Configure the Database Service on the Leader Server (and Single-Servers)

The anzograph service runs the database process. This service is configured to run after azgmgrd is started. Starting the database is done only on the leader server. The leader connects to the system managers on the compute servers and starts the database across the cluster.

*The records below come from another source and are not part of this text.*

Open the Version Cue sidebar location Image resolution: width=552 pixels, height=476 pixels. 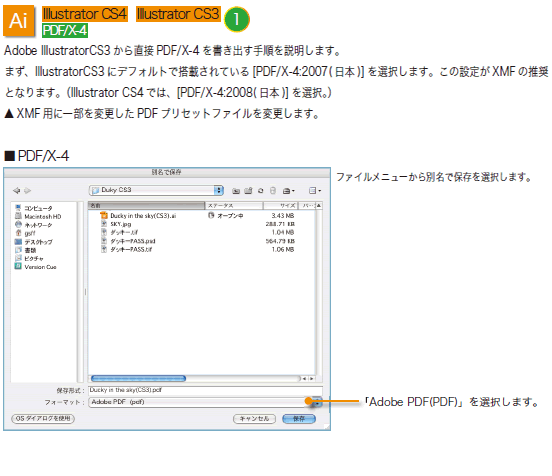click(36, 267)
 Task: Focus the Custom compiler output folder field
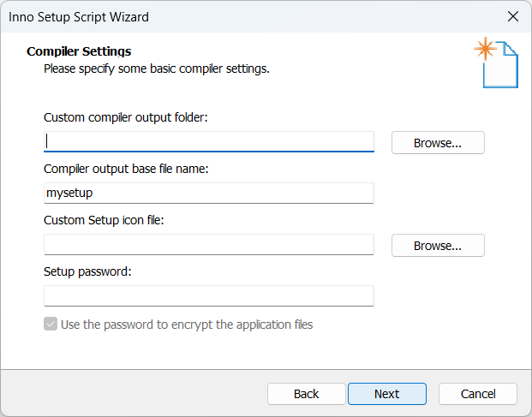tap(209, 142)

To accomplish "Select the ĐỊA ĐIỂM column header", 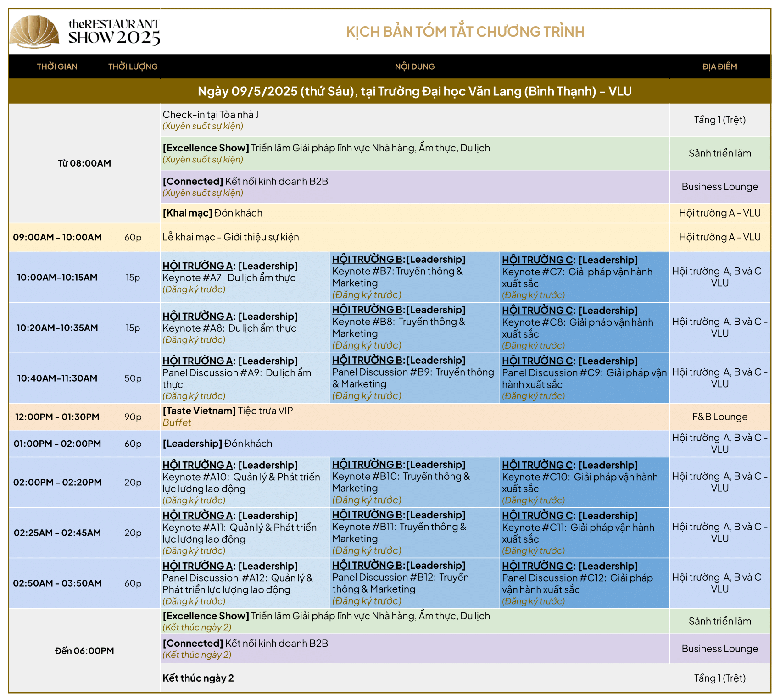I will (719, 67).
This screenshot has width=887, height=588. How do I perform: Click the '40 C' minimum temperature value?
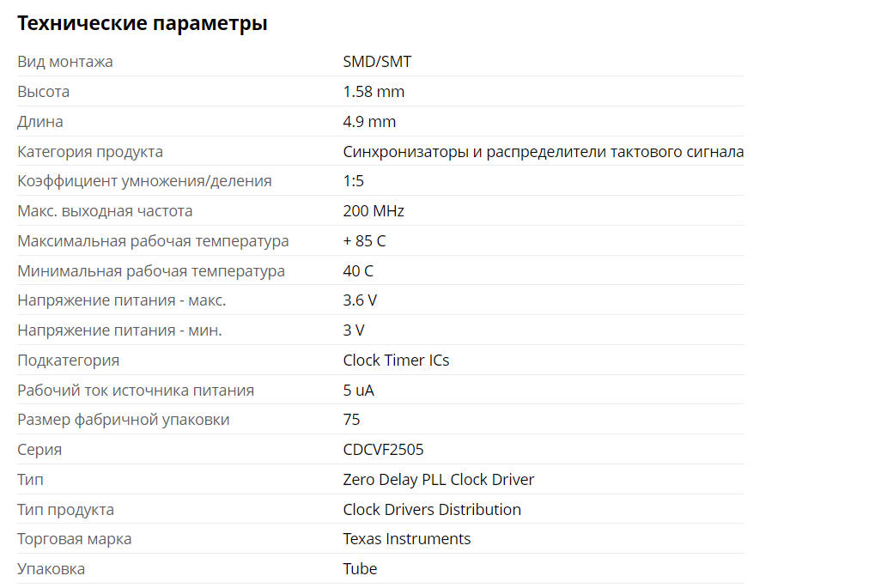coord(358,271)
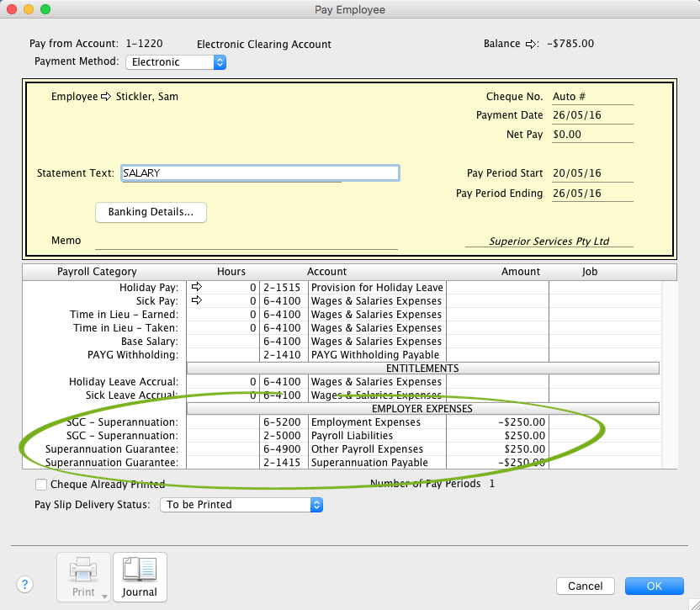Click the Banking Details button

[x=151, y=212]
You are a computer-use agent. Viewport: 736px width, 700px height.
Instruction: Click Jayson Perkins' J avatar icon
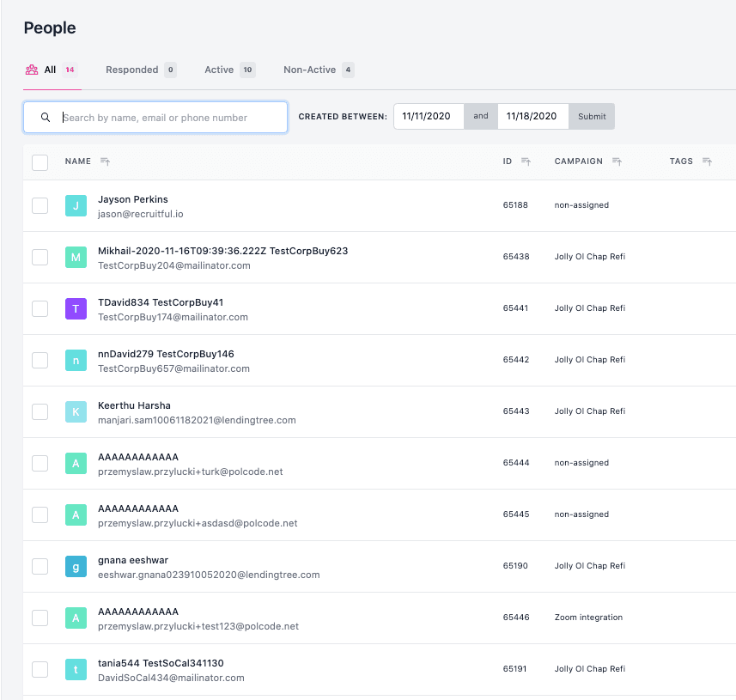pos(76,205)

Open the anzograph.service file in the <install_path>/examples/systemd-services directory. The contents of the file are shown below.

[Unit]
Description=AnzoGraph database service
After=azgmgrd.service
Wants=azgmgrd.service

[Service]
Type=oneshot
# The PID file is optional, but recommended in the manpage
# "so that systemd can identify the main process of the daemon"
#PIDFile=/var/run/azg.pid
WorkingDirectory=/opt/cambridgesemantics/anzograph
StandardOutput=syslog
StandardError=syslog
User=anzograph
UMask=027
RemainAfterExit=yes
Environment=PATH=$PATH:/opt/cambridgesemantics/anzograph/bin:/opt/cambridgesemantics/anzograph/tools/bin
ExecStart=/opt/cambridgesemantics/anzograph/bin/azgctl -start
ExecStop=/opt/cambridgesemantics/anzograph/bin/azgctl -stop

[Install]
WantedBy=multi-user.target
Alias=gqe.service

In the following line of the file, replace anzograph with the name of the platform service user.
```
User=anzograph
```
For example:
```
User=anzo
```
Save and close the file.
Copy anzograph.service from the <install_path>/examples/systemd-services directory to the /usr/lib/systemd/system directory. For example, the following command copies anzograph.service from the default installation path to /usr/lib/systemd/system:
```
sudo cp /opt/cambridgesemantics/examples/systemd-services/anzograph.service /usr/lib/systemd/system
```

Run the following commands to start and enable the new service:

sudo systemctl start anzograph.service

sudo systemctl enable anzograph.service

Once the services are in place and enabled, Graph Lakehouse should be running. To stop and start the database from the command line, run the following systemctl commands on the leader node (You do not need to stop and start azgmgrd.):

sudo systemctl stop anzograph

sudo systemctl start anzograph

For instructions on configuring the connection to Graph Lakehouse in Graph Studio, see Connecting to Graph Lakehouse.

See Securing an AnzoGraph Environment for recommendations to follow for securing Graph Lakehouse environments.